The penalty

Penalty clauses are often included in agreements. Think, for example, of a penalty for late delivery in an agreement for the sale and delivery of goods, a penalty for non-compliance with a non-compete clause in a shareholders’ agreement, or a penalty for breaching a confidentiality agreement. It is highly likely that at some time you have accepted a penalty clause or imposed it on someone else. It may seem to be a fairly straightforward clause, but appearances can be deceiving.

The law says that if a penalty is agreed, the creditor must choose whether he will demand compliance with the agreement after all, or payment of the penalty. It is not possible to have both. The same applies to the right to compensation. If payment of the penalty is being demanded, the right to compensation will be cancelled. Furthermore, payment of a penalty may only be demanded if the breach can be attributed to the debtor.

A penalty clause is intended as a deterrent, in order to induce a contracting party to meet his obligations. The penalty is the punishment for failure to meet the obligation. A penalty clause is therefore often included for obligations that are important for the party that can claim the penalty. It will not be his intention to waive his right to compensation or compliance. Moreover, he does not want to get embroiled in a discussion as to whether the failure to comply with the obligation can indeed be attributed to the debtor. The mere fact that the obligation has not been met should lead to the penalty being payable.

Fortunately, it is possible to deviate from the law, but this must be explicitly laid down in the agreement.
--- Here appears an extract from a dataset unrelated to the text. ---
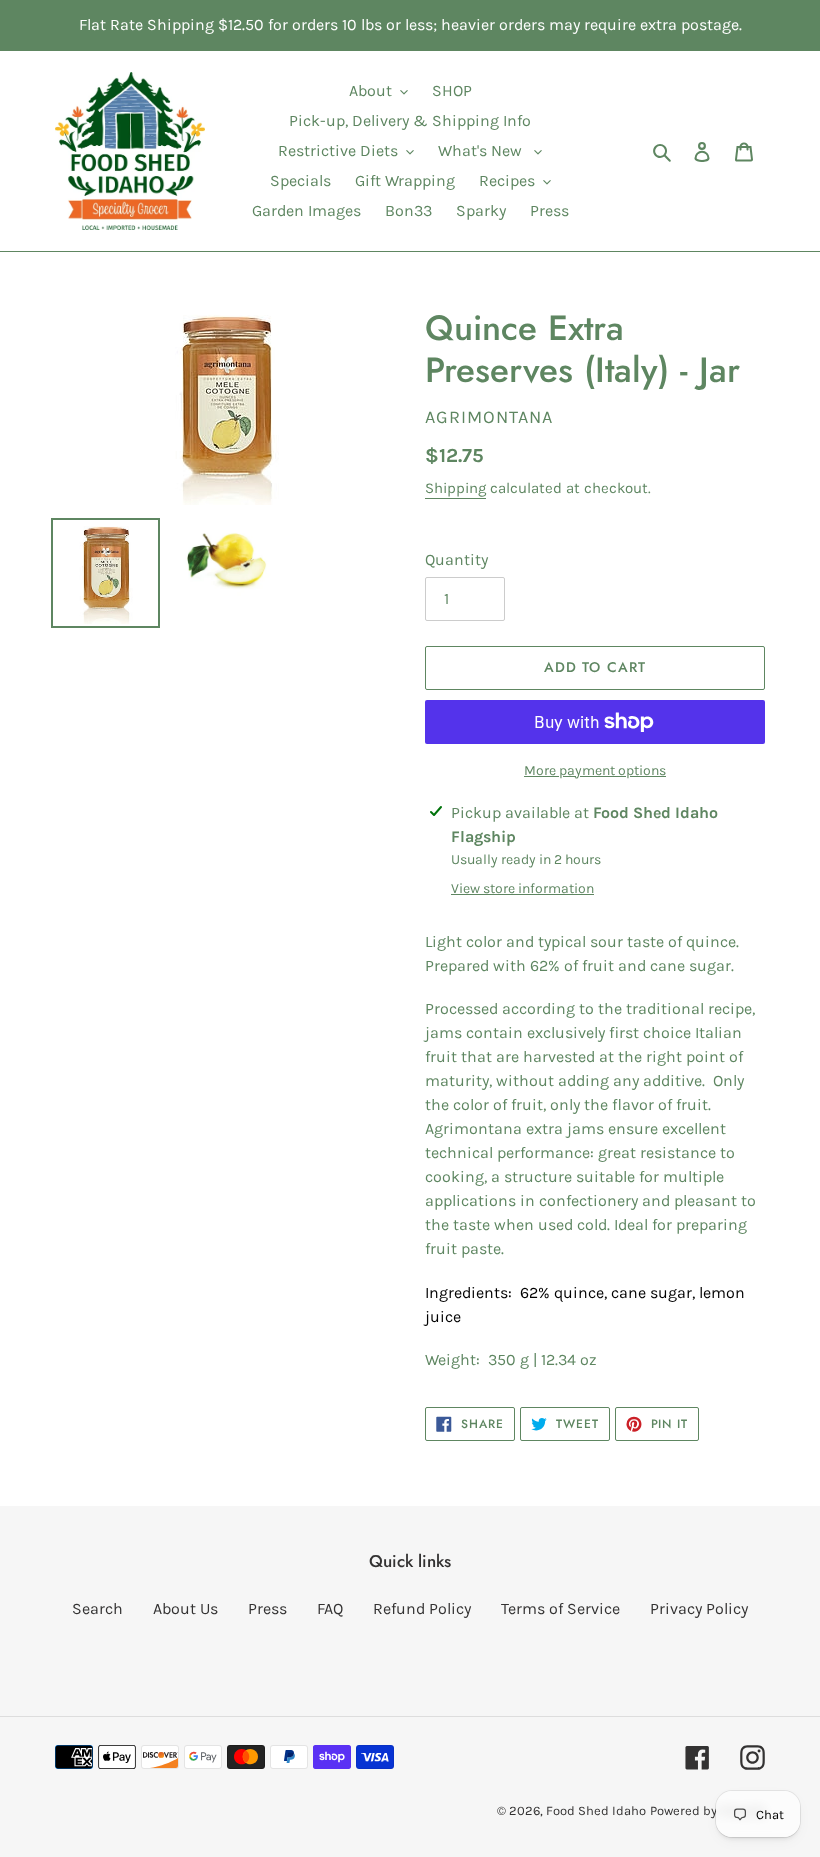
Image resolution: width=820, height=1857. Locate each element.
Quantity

The exact formulation of the penalty clause therefore needs to be given careful attention.

If you are the party liable to pay the penalty, you will want to keep the maximum costs as low as possible. You can fall back on the law for that. If you fail to meet your obligations, your creditor can choose whether he wants you to meet your obligations after all, whether you should pay the penalty, or whether you should compensate his loss, if this is higher. However, you could decide to state explicitly that the penalty takes the place of compensation or compliance. The penalty is then the only remedy for the other party, so that you know exactly where you stand if you fail to meet your obligations.
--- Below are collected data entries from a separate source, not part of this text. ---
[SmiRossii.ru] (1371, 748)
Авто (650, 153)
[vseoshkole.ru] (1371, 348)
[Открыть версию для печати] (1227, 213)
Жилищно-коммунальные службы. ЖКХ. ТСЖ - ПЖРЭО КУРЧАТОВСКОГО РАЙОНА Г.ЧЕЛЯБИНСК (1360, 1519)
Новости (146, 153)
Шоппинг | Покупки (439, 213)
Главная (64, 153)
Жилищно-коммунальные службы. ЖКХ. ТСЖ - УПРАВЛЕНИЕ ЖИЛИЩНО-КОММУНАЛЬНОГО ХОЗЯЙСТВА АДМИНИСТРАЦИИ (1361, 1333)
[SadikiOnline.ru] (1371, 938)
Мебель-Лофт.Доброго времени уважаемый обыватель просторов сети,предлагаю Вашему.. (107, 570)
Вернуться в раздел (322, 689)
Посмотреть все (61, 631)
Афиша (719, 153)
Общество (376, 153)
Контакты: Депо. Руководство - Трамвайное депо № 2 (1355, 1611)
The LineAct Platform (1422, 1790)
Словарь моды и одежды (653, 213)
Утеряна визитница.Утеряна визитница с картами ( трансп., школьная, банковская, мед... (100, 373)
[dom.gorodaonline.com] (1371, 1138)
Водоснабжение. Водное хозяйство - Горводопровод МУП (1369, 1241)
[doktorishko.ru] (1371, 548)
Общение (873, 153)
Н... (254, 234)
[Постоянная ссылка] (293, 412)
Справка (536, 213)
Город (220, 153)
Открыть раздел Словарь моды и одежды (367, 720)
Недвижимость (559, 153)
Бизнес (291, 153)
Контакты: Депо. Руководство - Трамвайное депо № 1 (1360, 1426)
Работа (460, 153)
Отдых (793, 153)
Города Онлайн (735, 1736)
If you are on the other side, however, you want to keep your options open as much as possible. In that case it is sensible to state in the penalty clause that the penalty will not affect your right to compensation, additional or otherwise, and/or you may demand compliance. The penalty will then be in addition to your other claims. In this way, the debtor will be more likely to regard the penalty as a deterrent in the way you intended.

Incidentally, a penalty is not the same as ‘liquidated damages’ which we often see in English contracts. ‘Liquidated damages’ are not intended as punishment for a breach, but concern an amount of compensation agreed beforehand between the parties. ‘Liquidated damages’ often provide for situations where the actual loss suffered is difficult to establish, but which are certainly important and must be prevented. For practical reasons, the parties therefore agree in advance what the loss will be in such a case. It goes without saying that the way in which such a clause is formulated also requires careful attention, as the question also arises whether a creditor may demand compliance or compensation of its higher loss. In addition, the amount agreed must be a reasonable amount, otherwise the court may decide after all that the ‘liquidated damages’ qualify as a penalty.

Finally, we are sometimes asked the question whether a penalty can be insured, certainly since the introduction of the GDPR (the privacy laws) and the threat of exorbitant penalties that the Dutch Data Protection Authority can impose if the GDPR is not adhered to. The law does not contain any general ban on insuring penalties, but it is contrary to public policy to remove the punitive effect of a penalty by means of insurance. A penalty for a breach must of course be felt by the party committing the breach, since that is after all the idea behind the penalty, i.e. the incentive to demonstrate or refrain from certain conduct. The threat of a penalty under the GDPR must ensure that businesses handle our personal data properly. Contractually agreed penalties aim to enforce internal order between two contracting parties. Insurers will therefore not be very inclined to insure such penalties.